Example: A sold his business to B and agreed not to compete with him for a given
number of years within reasonable local limits. A, desirous of re-entering business, in violation
of the contractual obligation, formed a private company with majority shareholdings. B fi led a
suit against A and the private company and the court granted an injunction restraining A and
his company with going ahead in the competing business (Gilford Motor Co. v. Horne (1933) 1
Ch. 935).
4. Where a company has been formed for some fraudulent purpose or is a ‘sham’, the court
will lift the corporate veil to identify the perpetrator of the fraud.

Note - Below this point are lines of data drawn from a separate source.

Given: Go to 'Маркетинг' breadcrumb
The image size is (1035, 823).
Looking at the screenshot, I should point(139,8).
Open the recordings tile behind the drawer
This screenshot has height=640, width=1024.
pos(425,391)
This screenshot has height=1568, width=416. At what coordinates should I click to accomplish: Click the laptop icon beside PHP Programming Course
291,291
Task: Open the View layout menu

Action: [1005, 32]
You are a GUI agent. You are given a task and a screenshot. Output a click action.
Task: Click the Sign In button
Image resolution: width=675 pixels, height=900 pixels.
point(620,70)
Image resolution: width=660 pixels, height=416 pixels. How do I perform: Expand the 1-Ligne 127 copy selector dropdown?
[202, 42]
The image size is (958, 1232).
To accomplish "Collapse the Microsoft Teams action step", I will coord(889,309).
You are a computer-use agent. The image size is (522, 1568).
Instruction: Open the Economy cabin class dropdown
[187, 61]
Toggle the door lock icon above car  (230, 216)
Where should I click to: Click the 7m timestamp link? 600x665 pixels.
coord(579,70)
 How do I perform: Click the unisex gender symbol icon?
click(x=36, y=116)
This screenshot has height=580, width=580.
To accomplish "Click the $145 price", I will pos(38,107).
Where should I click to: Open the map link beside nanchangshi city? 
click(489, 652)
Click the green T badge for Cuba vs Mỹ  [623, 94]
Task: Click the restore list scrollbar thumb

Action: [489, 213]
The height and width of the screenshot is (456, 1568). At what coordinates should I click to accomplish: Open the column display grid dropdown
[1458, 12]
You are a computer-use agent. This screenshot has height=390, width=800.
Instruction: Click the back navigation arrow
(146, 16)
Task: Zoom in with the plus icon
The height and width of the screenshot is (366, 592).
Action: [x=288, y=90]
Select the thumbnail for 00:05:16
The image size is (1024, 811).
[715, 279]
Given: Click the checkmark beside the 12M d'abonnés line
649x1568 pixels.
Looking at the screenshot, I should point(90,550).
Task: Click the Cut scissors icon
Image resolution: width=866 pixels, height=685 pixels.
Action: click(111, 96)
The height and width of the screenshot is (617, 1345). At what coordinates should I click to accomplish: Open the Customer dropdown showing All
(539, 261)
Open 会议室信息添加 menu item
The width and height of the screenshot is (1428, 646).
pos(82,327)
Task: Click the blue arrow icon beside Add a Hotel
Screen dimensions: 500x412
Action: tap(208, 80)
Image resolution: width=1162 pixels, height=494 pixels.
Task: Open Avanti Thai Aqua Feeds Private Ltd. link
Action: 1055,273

Example: In Delhi Development Authority v. Skipper Construction Company (P) Ltd. [1996]
4 SCALE 202, the skipper construction company failed to pay the full purchase price of a plot to
DDA. Instead construction was started and space sold to various persons. The two sons of the
directors who had business in their own names claimed that they had separated from the father
and the companies they were running had nothing to do with the properties of their parents.
But no satisfactory proof in support of their claim could be produced. Held, that the transfer of
shareholding between the father and the sons must also be treated as a sham. The fact that the
director and members of his family had created several corporate bodies did not prevent the
court from treating all of them as one entity belonging to and controlled by the director and his
family.
5. Where a company formed is against public interest or public policy, for the purpose of
determining the character of the members, the Court may lift the corporate veil.
Example: C company was floated in London for marketing tyres manufactured in
Germany. The majority of C’s shares were held by the German nationals residing in Germany.
During World War I, C company filed a suit against D company for the recovery of trade debt.
The D company contended that C company was an alien enemy company (Germany being at war
with England at that time) and that the payment of the debt would be a trading with the enemy.
The Court agreed with the contention of the defendants [Daimler Co. Ltd. v. Continental Tyre and
Rubber Co., (1916) 2AC 307].
6. Where device of incorporation is used for some illegal or improper purpose [PNB Finance
Ltd. v. Shital Prasad Jain (1983) 54 Comp. Cas 66 (Delhi)]. S, the financial advisor of a fi nancing
public limited company was given a loan of ` 15 lakhs by the company to purchase
immovable properties in Delhi. A pronote with regard to the same was also executed by S.